You be the judge: Here’s Nalli’s article. Here’s mine.
Einstein’s Addendum
In a useful aside, Nalli notes that Albert Einstein reputedly offered an addendum to Occam’s Razor: “As simple as possible… but not more so.”
In other words, beware the explanation that is more simple than possible. In the case of the lone gunman theory, I think Einstein’s addendum applies: It is more simple than possible.
And the forthcoming portions of the personnel file of George Joannides — with new details on the CIA’s surveillance of Oswald — will illuminate why it is more simple than possible.
Occam's Razor is not a principle or rule of criminal procedure in a trial.
The simplest solution is not necessarily the one that makes sense or is realistic.
Occam's Razor is used primarily for conducting experiments, between COMPETING hypotheses.
But how are the Jet Effect Theory and the Neuromuscular Reaction COMPETING hypotheses when they have been shown to be junk science. (In fact, Josiah Thompson has shown that the Dr. Alvarez fudged his tests to achieve the desired results for his Jet Effect theory for the government. Similarly, Dr. Donald B. Thomas has debunked the Neuromuscular Reaction as another excuse fur the backward head snap.
The SBT does not make sense (even its modified version), nor the condition of CE399.
(I'm in cottage country for Canada Day long weekend without my computer or wifi, otherwise I'd share some insight into Occsm's Razor by others. Hopefully later).

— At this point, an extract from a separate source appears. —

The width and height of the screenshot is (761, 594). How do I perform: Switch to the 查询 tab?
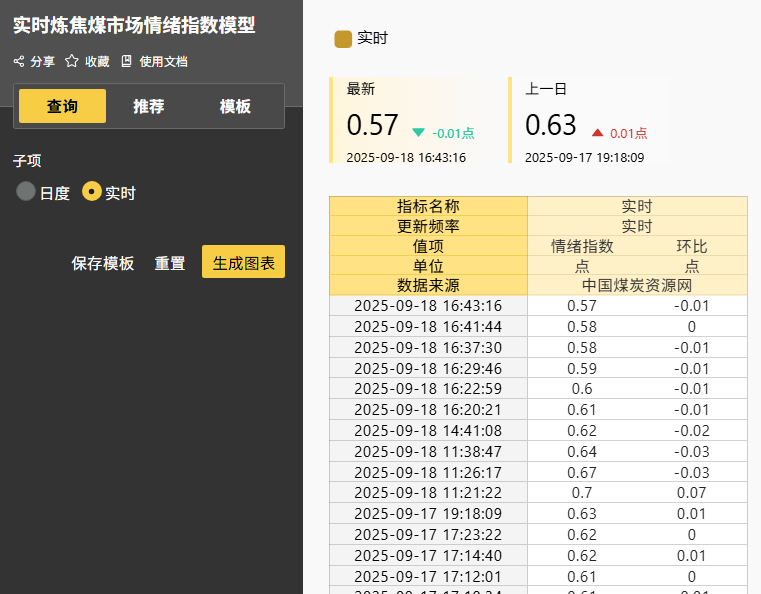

The crazy thing is that in going after "Witt the umbrella guy" (and I am far from convinced that Thompson, who I greatly admire, is correct about him) we ignore the man next to him who is CLEARLY using a walkie talkie/radio of some sort (and who Larry Hancock has pointed out looked like Felipe Vidal, a major figure in the anti-Castro militia). And Witt lied about one thing, which immediately makes him suspect; he claimed that this guy said to him "they done shot those people," which is a stupidly stereotypical citation of a kind of black speech which nobody ever really used unless they were talking in a fake black minstrel dialect. Why did he invent this? I don't know, but it makes me wonder why he would lie about such a basic thing.
But once again look at the pictures, which even Rex Bradford has said show the man with Witt using a hand-held radio. This is more than significant.